What would probably get the economy recovering fastest and most completely would be for the President of the United States and Congressional leaders to shut up and stop meddling with the economy. But it is virtually impossible that they will do that.

Think about telling all the millions of people who have lost their jobs, their homes or their businesses: “I really messed you up but, hey, nobody’s perfect. So I’m going to leave things alone now.” In fact, that would be hard even to tell yourself.

If the stimulus isn’t working, the true believers have to believe that it is only because it hasn’t been tried long enough, or with enough money being spent.  There are always calls for the government to “do something” when things are going bad. Those who make such calls have almost never bothered to check out what actually happens when the government does something, as compared to what happens when the government does nothing.

It is not just free market economists who think the government can make a mess bigger with its interventions. It was none other than Karl Marx who wrote to his colleague Engels that “crackbrained meddling by the authorities” can “aggravate an existing crisis.”

The history of the United States is full of evidence on the negative effects of government intervention. For the first 150 years of this country’s existence, the federal government did not think it was its business to intervene when the economy turned down.  All of those downturns ended faster than the first downturn where the federal government intervened big time– the Great Depression of the 1930s.

After pointing out the two very different stories told about The Great Depression (1) Government intervened and saved America vs. 2) Government intervened and prolonged/worsened the depression), Sowell continues:

If you look at the facts, they go like this: Unemployment never hit double digits in any of the 12 months following the big stock market crash of 1929 that is often blamed for the massive unemployment of the 1930s. Unemployment peaked at 9 percent, two months after the October 1929 crash, and then began drifting downward.

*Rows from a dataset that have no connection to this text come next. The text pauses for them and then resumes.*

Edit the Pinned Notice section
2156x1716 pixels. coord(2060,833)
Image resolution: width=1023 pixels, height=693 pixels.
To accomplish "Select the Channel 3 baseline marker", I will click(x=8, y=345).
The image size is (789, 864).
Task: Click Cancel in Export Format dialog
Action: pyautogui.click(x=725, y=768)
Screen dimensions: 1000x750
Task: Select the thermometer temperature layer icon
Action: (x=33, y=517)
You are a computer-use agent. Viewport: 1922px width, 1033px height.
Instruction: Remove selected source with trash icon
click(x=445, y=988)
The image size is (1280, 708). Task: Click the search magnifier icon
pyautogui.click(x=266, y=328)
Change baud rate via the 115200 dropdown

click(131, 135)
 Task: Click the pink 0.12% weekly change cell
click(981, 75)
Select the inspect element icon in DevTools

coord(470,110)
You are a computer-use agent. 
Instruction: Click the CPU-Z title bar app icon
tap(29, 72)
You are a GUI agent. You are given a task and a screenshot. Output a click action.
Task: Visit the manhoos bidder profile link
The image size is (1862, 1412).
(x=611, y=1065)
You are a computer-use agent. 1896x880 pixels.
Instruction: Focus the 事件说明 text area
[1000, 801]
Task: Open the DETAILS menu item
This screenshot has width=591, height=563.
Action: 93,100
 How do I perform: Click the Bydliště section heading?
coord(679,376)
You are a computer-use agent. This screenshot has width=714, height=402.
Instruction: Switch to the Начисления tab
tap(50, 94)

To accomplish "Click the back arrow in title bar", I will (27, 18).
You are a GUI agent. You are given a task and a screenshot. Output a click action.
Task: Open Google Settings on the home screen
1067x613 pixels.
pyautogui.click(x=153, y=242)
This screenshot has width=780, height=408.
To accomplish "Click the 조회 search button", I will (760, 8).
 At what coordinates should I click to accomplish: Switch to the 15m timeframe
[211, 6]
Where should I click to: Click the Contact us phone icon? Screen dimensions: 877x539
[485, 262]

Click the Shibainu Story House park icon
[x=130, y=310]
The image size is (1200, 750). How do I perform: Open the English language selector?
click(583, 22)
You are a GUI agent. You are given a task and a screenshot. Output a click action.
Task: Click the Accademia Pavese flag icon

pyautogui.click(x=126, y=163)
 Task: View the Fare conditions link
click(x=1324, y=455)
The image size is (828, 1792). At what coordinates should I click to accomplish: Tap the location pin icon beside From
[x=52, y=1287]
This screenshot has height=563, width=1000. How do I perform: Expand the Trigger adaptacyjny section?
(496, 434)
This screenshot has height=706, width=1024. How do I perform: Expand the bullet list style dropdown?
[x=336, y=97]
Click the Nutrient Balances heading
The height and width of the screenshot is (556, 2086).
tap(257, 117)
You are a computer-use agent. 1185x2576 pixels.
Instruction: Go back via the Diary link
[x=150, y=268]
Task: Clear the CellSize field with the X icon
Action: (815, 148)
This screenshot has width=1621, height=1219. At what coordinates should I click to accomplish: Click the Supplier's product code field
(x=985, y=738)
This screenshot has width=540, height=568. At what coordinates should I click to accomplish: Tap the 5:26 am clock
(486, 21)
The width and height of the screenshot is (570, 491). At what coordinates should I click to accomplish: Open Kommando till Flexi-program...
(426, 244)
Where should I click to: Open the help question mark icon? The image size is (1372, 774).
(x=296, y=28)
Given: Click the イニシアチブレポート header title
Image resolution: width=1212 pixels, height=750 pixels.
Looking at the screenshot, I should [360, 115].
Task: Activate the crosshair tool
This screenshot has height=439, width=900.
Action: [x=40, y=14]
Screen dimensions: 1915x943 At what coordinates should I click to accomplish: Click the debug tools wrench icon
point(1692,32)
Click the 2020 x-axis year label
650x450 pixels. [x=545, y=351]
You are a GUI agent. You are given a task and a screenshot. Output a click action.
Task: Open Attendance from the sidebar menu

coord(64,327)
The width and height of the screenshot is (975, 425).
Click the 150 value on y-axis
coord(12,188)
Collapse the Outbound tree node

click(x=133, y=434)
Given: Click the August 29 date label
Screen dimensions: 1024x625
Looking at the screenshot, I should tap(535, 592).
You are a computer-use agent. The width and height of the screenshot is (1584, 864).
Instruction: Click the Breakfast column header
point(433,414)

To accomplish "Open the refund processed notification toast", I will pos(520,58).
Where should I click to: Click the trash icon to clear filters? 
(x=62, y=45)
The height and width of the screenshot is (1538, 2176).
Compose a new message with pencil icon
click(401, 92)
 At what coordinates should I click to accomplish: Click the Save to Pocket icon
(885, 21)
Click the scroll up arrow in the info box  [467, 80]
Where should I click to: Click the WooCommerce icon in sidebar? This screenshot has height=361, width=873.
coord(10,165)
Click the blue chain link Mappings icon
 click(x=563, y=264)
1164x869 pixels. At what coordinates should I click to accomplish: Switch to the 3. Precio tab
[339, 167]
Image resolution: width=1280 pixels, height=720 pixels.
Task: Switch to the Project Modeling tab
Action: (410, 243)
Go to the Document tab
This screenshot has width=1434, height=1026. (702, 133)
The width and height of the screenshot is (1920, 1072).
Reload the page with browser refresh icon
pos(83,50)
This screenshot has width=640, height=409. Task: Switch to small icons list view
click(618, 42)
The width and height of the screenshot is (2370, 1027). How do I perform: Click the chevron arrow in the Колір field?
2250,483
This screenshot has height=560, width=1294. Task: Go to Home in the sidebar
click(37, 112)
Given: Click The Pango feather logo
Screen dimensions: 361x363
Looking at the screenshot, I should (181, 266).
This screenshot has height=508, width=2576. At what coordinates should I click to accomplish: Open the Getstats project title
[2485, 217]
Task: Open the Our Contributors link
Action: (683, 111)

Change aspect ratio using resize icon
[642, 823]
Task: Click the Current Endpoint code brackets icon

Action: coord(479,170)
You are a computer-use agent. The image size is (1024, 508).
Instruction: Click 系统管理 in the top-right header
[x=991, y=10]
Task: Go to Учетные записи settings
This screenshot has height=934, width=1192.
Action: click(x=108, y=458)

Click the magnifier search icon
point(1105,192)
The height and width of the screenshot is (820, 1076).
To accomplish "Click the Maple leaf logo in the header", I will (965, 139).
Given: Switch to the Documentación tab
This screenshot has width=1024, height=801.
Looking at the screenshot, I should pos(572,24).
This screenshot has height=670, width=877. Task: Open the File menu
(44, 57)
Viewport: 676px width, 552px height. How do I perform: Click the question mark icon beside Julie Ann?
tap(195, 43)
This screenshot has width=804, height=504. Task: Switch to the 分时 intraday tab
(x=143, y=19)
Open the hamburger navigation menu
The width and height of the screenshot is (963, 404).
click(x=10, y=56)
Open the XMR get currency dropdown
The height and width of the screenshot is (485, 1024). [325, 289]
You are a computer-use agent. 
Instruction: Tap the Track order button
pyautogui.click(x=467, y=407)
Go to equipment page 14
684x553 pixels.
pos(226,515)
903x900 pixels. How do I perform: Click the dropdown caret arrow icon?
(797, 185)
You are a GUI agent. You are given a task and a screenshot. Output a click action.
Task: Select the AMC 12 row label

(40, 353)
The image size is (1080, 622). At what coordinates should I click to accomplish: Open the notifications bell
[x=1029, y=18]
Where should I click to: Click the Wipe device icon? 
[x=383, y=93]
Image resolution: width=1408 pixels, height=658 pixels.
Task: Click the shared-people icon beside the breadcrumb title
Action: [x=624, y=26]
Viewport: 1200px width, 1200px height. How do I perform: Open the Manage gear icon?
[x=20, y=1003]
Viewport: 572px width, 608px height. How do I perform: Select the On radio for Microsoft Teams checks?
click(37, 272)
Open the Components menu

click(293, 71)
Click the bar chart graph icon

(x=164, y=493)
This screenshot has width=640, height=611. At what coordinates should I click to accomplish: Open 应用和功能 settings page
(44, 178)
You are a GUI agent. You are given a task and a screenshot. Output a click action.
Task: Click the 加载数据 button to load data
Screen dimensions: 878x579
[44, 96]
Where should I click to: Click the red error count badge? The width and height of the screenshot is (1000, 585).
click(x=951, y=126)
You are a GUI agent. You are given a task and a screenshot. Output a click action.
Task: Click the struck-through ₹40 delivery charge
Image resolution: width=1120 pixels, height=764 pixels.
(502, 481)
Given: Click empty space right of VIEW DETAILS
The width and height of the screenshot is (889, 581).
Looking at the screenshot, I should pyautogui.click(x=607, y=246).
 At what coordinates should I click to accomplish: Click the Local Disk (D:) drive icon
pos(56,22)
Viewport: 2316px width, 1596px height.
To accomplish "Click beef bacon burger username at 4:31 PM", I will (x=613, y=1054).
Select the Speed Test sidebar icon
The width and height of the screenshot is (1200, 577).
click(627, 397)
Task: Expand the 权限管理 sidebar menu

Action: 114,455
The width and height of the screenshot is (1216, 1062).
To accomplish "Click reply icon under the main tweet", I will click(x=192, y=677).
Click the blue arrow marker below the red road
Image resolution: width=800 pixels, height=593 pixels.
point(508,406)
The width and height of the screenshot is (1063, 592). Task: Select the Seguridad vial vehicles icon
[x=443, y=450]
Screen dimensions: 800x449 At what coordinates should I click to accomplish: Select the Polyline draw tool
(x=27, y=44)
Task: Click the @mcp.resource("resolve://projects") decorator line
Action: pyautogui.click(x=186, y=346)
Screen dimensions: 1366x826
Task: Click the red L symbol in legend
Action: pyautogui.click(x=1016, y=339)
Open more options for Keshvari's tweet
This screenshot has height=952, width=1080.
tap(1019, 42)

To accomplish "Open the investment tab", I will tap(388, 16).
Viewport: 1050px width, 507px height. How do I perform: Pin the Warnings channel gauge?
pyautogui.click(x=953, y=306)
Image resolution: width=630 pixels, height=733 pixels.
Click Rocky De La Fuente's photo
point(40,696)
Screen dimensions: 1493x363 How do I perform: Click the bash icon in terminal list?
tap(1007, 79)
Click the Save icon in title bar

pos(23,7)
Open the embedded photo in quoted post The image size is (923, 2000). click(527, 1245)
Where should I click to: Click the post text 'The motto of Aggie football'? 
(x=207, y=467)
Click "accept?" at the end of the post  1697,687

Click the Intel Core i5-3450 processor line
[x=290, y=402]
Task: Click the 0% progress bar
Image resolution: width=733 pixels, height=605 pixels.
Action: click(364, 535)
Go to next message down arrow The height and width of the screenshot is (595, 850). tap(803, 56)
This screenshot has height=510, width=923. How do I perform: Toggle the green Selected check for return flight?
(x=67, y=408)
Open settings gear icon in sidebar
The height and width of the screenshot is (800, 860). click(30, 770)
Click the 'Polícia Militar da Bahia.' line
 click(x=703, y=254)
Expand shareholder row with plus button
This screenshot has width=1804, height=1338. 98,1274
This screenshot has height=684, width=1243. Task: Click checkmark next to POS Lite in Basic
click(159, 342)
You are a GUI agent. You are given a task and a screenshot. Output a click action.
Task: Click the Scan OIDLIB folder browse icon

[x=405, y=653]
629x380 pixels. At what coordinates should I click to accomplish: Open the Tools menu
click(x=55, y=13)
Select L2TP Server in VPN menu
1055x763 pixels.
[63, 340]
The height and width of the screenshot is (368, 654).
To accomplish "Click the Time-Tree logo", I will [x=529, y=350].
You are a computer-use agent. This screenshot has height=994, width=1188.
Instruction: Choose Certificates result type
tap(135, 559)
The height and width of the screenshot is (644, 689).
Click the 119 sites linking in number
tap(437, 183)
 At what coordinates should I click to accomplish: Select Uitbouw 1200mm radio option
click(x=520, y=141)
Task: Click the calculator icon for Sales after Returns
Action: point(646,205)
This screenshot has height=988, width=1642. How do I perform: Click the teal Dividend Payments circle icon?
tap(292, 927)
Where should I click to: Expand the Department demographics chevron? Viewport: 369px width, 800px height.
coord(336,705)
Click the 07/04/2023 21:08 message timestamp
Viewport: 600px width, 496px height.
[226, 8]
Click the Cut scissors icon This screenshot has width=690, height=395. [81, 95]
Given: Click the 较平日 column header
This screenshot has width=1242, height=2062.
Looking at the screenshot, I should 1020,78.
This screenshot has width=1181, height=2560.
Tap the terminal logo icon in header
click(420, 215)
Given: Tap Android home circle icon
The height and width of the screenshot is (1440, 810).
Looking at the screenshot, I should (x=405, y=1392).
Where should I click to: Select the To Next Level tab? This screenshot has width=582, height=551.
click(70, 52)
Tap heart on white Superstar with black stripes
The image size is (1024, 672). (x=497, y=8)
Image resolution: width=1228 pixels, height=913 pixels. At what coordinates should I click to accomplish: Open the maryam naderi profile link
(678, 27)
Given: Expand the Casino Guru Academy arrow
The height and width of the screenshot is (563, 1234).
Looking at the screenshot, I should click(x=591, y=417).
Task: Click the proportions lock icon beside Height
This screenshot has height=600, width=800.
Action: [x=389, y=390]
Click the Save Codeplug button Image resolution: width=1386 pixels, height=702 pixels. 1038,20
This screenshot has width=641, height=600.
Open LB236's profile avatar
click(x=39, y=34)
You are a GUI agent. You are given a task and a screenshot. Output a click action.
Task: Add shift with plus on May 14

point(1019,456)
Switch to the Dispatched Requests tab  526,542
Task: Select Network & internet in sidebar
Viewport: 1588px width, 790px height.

Unemployment was down to 6.3 percent by June 1930, when the first big federal intervention occurred. Within six months, the downward trend in unemployment reversed and hit double digits for the first time in December 1930.

What were politicians to do? Say “We messed up”? Or keep trying one huge intervention after another? The record shows what they did: President Hoover’s interventions were followed by President Roosevelt’s bigger interventions– and unemployment remained in double digits in every month for the entire remainder of the decade.

Ironically, to prevent meddlesome politicians and busy-body special interest groups from “fixing” the rest of us into snug-fitting economic straight-jackets, many of us who support freer markets in the economy and de-centralization of power in the government must constantly be “doing stuff” to combat them.

It took a lot of people to land us in this mess.  It’s going to take a lot us to get America out of it.